Ethno und Rock bleiben erhalten

Die Fahne für Ethnopop wird im Finale von Armenien hochgehalten. Sängerin Jaklin Baghdasaryan lebt eigentlich in Frankreich und hat dort mit Louis Thomas das Projekt Ladaniva gegründet. „Jako“ ist ein freundlicher Song und punktet eher mit Charme und Flirt mit der Kamera als mit einem durchgängig wiedererkennbaren Refrain. An Refrainschwäche leidet zwar auch „Ulveham“, mit viel Power und Atmosphäre schaffte es die lang dienende norwegische Folkrockband Gate dennoch ins Finale.

Eher überraschend im Finale steht Dons aus Lettland, aber von Männern gesungene Balladen waren heuer rar gesäht – und „Hollow“ konnte mit einem starken Refrain punkten.

Spezialfall Israel

Ein Wiedersehen gibt es am Samstag auch mit der israelischen Sängerin Eden Golan. An der Ballade „Hurricane“ ist handwerklich wenig auszusetzen, die Debatte über den heurigen Israel-Beitrag läuft auch auf einer ganz anderen Ebene. Am Donnerstag gab es in Malmö eine große, wenn auch überschaubare und friedliche Pro-Palästina-Demo. In den sozialen Netzwerken wird unter den Song-Contest-Hashtags das Vorgehen der israelischen Armee im Gazastreifen angeprangert, und auch in der Halle gab es laute Buhrufe nach dem Auftritt der israelischen Sängerin, der mit aufgezeichnetem Applaus überspielt wurde.

Israel: Eden Golan – „Hurricane“

Aus der großen Schar der allein singenden Frauen schafften es noch Griechenland und Georgien. Die Griechin Marina Satti bringt mit „Zari“ eine Mischung aus Kopfstimme, brüchigen Elektronikbeats und Sirtaki auf die Bühne – inszeniert mit Selfiekamera. Nutsa Buzaladze aus Georgien liefert zu Dancestampfer „Firefighter“ eine akrobatische Tanzshow mit Bodengymnastik.

Griechenland: Marina Satti – „Zari“

Für sechs reichte es nicht

Ganz ähnlich hatte zuvor Maltas Sarah Bonnici mit „Loop“ den Abend eröffnet, ihre Performance überzeugte aber ebenso wenig wie die Startnummer zwei, Besa aus Albanien – für beide ist das Semifinale die Endstation. Auch Sängerin Saba konnte mit ihrer statischen Performance zu „Sand“ nicht genügend Publikumsstimmen einfahren, vor einigen Jahren und wohl auch im ersten Semifinale hätte sie größere Chancen aufs Finale gehabt.

Auch eine optisch recht ansprechende Performance mit tanzenden Plüschhasen, Skeletten in Moonboots und Comicfiguren auf den LED-Wänden bot die Rockband Megara für San Marino.

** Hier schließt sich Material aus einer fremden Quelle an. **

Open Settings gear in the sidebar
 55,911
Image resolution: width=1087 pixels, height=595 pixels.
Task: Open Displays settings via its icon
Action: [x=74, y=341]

Auch für sie sollte das nicht reichen.

Vielleicht unter Wert geschlagen muss auch Aiko aus Tschechien am Samstag zusehen. Ihr Pop-Punk-Song „Pedestal“ fiele selbst im Formatradio nicht unangenehm auf. Und eher überraschend war auch für Mustii aus Belgien im Semifinale Schluss: Sein Refrain in „Before the Party’s Over“ kam nach zwei faden Minuten einfach zu spät.

Tschechien: Aiko – „Pedestal“

Frankreich und Italien mit gegensätzlichen Ansätzen

Wie am Dienstag durften sich auch am Donnerstag drei der fix qualifizierten Länder präsentieren. Slimane aus Frankreich setzte dabei voll auf seine Stimme und verzichtete auf jeden Firlefanz. Die längste Zeit seines Song „Mon Amour“ singt er in dieselbe Kamera und zeigt seine stimmliche Stärke auch ohne Mikro. Dem Song fehlt vielleicht ein wenig der Pep, um ganz oben zu landen, ein Spitzenplatz ist ihm aber wohl sicher.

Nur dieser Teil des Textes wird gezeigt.